Par Gabriel Domínguez – Le 18 mars 2015 – Source DW
Malgré les pressions américaines, les quatre plus grandes puissances économiques européennes ont décidé de rejoindre la Banque régionale d’investissement chinoise, vue comme une potentielle rivale de la Banque mondiale, sous tutelle américaine. Pourquoi ?
Même si la Chine n’a lancé l’initiative de cette Banque régionale asiatique de développement qu’en octobre dernier, elle est déjà présentée comme une rivale potentielle aux institutions financières établies telles que la Banque mondiale et la Banque asiatique de développement (BAD). Basée à Pékin, la Banque d’Investissement pour l’infrastructure asiatique (AIIB), pour laquelle la Chine a prévu de fournir jusqu’à 50 pour cent des 50 milliards de dollars de capital de départ, est destinée à financer des projets d’infrastructure dans des domaines tels que l’énergie, le transport et la communication en Asie, la région au plus fort taux de développement du monde.

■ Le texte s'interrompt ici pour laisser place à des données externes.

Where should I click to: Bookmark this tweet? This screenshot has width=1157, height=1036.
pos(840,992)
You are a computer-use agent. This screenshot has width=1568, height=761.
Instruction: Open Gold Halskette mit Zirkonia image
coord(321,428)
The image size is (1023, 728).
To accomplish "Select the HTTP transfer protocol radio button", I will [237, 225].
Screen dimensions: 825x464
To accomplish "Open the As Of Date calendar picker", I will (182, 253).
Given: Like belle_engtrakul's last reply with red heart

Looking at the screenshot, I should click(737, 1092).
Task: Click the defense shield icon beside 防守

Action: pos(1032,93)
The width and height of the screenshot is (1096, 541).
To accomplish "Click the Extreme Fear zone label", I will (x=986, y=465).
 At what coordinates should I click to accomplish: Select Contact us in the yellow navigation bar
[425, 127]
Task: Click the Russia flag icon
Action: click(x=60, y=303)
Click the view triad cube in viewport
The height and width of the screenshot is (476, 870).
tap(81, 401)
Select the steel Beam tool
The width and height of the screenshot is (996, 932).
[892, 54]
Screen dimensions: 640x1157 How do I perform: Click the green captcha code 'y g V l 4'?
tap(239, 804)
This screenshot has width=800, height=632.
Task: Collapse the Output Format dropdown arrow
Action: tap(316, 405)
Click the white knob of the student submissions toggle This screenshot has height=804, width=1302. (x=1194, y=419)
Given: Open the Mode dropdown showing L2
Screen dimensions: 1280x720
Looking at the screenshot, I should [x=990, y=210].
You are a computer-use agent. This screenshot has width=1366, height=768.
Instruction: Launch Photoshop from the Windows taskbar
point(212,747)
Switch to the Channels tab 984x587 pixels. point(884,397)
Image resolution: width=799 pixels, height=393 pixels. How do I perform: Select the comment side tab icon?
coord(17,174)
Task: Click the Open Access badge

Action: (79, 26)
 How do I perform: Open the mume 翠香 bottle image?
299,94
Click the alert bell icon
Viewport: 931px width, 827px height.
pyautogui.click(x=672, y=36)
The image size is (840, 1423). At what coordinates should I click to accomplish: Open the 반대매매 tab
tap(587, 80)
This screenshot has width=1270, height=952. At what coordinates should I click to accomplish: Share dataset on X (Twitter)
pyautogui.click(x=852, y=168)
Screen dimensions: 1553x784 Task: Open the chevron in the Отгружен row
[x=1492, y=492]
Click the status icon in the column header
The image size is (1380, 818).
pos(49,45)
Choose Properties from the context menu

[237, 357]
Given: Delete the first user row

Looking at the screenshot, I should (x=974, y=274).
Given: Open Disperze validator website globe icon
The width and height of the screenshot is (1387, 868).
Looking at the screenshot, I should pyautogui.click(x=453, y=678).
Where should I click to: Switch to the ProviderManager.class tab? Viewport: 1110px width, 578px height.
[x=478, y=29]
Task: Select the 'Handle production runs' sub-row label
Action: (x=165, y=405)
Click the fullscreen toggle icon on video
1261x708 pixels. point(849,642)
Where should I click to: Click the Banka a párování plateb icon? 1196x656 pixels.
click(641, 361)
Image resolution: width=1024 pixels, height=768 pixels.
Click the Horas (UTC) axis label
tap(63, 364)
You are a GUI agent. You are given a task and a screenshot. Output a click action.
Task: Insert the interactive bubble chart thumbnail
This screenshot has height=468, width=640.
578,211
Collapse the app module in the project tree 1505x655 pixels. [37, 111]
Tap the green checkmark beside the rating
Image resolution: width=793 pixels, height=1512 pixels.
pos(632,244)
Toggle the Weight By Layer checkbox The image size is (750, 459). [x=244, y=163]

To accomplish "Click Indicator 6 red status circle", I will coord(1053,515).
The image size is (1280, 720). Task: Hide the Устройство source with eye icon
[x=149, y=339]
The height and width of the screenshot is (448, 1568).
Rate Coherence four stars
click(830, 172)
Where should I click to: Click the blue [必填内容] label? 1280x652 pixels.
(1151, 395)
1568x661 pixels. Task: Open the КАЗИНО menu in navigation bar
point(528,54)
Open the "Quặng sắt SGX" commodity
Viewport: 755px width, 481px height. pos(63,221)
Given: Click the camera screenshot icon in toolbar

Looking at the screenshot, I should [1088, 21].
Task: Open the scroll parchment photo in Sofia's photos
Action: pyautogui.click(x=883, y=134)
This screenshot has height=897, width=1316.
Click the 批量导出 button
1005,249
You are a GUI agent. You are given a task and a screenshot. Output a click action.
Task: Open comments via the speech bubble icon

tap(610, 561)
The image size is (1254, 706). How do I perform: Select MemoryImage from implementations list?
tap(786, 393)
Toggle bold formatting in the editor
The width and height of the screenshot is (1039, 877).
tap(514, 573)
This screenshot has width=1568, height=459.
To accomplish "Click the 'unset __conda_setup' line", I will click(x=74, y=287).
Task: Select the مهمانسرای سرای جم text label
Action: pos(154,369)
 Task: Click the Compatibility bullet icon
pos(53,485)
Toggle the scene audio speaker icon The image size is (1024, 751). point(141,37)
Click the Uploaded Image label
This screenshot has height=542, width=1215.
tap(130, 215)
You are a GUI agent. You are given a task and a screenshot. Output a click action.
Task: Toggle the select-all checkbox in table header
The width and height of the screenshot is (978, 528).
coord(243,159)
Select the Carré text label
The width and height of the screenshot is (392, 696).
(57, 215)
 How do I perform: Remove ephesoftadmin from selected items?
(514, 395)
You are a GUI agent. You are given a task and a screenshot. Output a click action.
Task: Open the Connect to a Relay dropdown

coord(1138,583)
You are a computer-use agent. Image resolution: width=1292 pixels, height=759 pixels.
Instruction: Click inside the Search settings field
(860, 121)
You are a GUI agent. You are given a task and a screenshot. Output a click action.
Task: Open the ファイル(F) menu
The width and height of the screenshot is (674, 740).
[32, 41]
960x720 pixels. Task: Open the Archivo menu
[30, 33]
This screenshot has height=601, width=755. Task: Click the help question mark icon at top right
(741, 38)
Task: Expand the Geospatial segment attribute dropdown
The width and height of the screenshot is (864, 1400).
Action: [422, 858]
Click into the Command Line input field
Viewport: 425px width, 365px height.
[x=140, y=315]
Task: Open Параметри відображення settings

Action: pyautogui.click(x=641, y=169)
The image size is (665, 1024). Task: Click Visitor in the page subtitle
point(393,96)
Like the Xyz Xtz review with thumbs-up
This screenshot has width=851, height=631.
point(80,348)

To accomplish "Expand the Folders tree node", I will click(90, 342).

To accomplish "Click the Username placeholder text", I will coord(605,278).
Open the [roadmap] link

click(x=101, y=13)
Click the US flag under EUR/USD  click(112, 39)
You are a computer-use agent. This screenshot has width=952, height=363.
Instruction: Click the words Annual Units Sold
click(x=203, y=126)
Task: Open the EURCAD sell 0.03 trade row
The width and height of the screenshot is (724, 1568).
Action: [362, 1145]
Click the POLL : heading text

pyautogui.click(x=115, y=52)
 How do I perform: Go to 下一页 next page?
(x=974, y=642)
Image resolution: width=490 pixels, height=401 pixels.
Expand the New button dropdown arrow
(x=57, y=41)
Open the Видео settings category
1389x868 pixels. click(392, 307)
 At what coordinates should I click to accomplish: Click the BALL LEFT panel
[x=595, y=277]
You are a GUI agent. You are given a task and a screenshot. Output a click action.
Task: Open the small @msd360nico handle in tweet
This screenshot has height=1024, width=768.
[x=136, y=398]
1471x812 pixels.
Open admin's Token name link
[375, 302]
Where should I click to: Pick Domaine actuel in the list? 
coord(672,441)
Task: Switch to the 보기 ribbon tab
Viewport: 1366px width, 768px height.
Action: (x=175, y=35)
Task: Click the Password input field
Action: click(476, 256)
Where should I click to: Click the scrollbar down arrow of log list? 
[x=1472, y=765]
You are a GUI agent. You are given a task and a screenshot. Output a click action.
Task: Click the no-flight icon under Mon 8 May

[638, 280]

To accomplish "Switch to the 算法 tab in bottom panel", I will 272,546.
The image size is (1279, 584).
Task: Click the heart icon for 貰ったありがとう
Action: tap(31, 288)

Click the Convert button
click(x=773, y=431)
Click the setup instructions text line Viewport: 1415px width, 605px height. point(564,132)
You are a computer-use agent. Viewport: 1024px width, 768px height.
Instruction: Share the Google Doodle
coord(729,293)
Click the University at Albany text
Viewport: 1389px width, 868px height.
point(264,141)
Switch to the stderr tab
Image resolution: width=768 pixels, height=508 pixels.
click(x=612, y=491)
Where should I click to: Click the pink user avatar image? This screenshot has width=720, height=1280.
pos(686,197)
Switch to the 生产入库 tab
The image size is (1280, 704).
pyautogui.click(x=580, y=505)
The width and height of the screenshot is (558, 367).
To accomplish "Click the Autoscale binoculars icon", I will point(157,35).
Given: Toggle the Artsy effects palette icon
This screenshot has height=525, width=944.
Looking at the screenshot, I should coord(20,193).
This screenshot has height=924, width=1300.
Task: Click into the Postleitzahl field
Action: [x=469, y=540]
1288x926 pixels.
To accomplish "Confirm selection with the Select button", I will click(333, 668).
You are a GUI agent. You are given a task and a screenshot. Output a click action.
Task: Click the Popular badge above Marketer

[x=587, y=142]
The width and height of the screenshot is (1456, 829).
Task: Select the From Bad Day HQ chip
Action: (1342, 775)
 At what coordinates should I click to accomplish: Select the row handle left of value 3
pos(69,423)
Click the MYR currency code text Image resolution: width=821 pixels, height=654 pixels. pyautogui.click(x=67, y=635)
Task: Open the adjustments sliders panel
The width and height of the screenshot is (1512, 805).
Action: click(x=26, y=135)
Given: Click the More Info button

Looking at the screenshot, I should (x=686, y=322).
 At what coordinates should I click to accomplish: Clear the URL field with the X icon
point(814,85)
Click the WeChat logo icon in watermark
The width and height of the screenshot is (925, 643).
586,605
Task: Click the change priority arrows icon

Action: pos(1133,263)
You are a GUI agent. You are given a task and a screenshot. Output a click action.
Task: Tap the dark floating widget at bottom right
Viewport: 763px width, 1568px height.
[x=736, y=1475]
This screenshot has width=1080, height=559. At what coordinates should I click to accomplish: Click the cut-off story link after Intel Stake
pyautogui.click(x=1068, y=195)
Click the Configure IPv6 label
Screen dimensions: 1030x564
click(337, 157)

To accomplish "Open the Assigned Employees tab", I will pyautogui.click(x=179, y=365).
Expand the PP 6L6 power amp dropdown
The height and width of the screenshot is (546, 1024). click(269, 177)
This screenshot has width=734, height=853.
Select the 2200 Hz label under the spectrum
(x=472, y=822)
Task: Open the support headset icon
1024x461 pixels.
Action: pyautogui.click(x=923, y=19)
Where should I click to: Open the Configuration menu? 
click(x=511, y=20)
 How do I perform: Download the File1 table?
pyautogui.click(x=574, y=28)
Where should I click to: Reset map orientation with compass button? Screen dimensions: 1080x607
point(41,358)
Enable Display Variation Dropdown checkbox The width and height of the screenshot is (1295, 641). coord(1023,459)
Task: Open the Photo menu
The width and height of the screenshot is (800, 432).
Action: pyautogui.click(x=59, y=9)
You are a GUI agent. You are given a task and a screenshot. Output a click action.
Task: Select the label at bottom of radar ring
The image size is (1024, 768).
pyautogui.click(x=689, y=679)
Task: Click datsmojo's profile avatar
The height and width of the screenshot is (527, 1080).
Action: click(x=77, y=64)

La raison derrière cette initiative est que, compte tenu de l’expansion économique rapide de l’Asie, les institutions financières internationales existantes, telles que la Banque mondiale et la BAD, critiquées par beaucoup comme étant dominées l’une par les États-Unis et l’autre par le Japon, ne peuvent plus satisfaire les besoins de la région en raison de leur capital limité et de l’adoption de priorités différentes.
Mais il faut aussi considérer l’élément politique de cette initiative. Comme le notent de nombreux analystes, la banque, qui ouvrira ses portes d’ici la fin de l’année, sera un outil supplémentaire pour permettre à Pékin d’exercer son soft power. Sa croissance rapide a fait de la Chine la deuxième plus grande économie du monde, mais sa capacité à jouer un rôle proportionnel dans le financement du développement par le biais de la Banque mondiale a été limitée par les droits de vote faibles actuellement affectés à la nation chinoise.
Nouveau rôle de la Chine dans le développement mondial
C’est pourquoi, au cours des deux derniers mois, Pékin a joué un rôle clé dans les initiatives telles que le lancement de la Nouvelle banque de développement (NDB) et le nouveau Fonds pour la Route de la soie, qui ont été conçus pour augmenter le financement de l’infrastructure des pays en développement. Alors que l’AIIB n’est qu’une de ces initiatives, elle semble cependant gagner rapidement un attrait mondial. Plus de trente pays ont déjà annoncé leur intention de rejoindre cette banque de développement menée par la Chine, en tant que membres fondateurs eux aussi, et parmi eux certains des plus grands pays d’Europe.
Le 17 mars, la France, l’Allemagne et l’Italie ont déclaré qu’elles suivraient l’exemple de la Grande-Bretagne et allaient rejoindre l’institution; ceci malgré le scepticisme de Washington, qui a exprimé des inquiétudes sur les normes de prêt trop souples ainsi que sur le manque de garanties environnementales et sociales. La Corée du Sud, la Suisse et le Luxembourg envisagent également de la rejoindre, selon l’agence de presse officielle Xinhua.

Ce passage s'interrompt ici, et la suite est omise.